For its fiscal year, the company reported revenue of £31.1 billion (US$61 billion), up 6 percent on the previous year, while losses fell to £5.3 billion, from £21.8 billion a year earlier. The lower losses were the result of reductions in exceptional charges, which fell from £23.5 billion a year earlier to £11.6 billion, and the sale of some loss-making operations, notably in Japan.

The company's operating loss from continuing operations fell to £1.6 billion from £14.1 billion a year earlier. Excluding the exceptional impairment charges, the company reported operating profit of £9.5 billion, up from £9.4 billion a year earlier.

The impairment charges resulted from Vodafone's decision to reduce the book value of its operations in Germany and Italy, where it described market conditions as challenging. Full-year revenue in Germany dropped 5.4 percent to £5.4 billion in 2007 from £5.8 billion the year before. In Italy, revenue fell 2.7 percent to £4.2 billion from £4.4 billion a year earlier.

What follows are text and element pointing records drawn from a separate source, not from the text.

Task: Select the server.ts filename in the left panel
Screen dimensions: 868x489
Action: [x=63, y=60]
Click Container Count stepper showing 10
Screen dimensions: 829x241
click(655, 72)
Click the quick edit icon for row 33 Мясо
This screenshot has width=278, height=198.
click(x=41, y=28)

In Germany, price competition and an increase in long-term interest rates led to the company making an impairment charge of £6.7 billion, while in Italy the charge of £4.9 billion was a result of legislation affecting prepaid top-up card fees, and an increase in interest rates.

Vodafone warned that a decision by the European Parliament to regulate international roaming fees will hit revenue in 2008. In advance of the decision, the operator has already lowered roaming fees by 40 percent, it said.

For the fiscal year to March 31, 2008, the company forecast revenue of between £33.3 billion and £34.1 billion, and reiterated that growth will come from emerging markets where the company has spent billions of euros growing its market share.

Ovum Ltd. principal analyst John Delaney sees Vodafone's results as solid, but said the company's business is still too heavily concentrated in mature markets in Western Europe.

Vodafone is trying to change that: Earlier this year, it agreed to spend US$11.1 billion to acquire a majority stake in Indian mobile services operator Hutchison Essar Ltd. India offers huge potential for growth, with a population of 1.1 billion and a mobile phone market penetration of only 14 percent, Vodafone said.

In 2007, Vodafone saw revenue rise in several of its emerging markets, including Egypt, Romania and South Africa.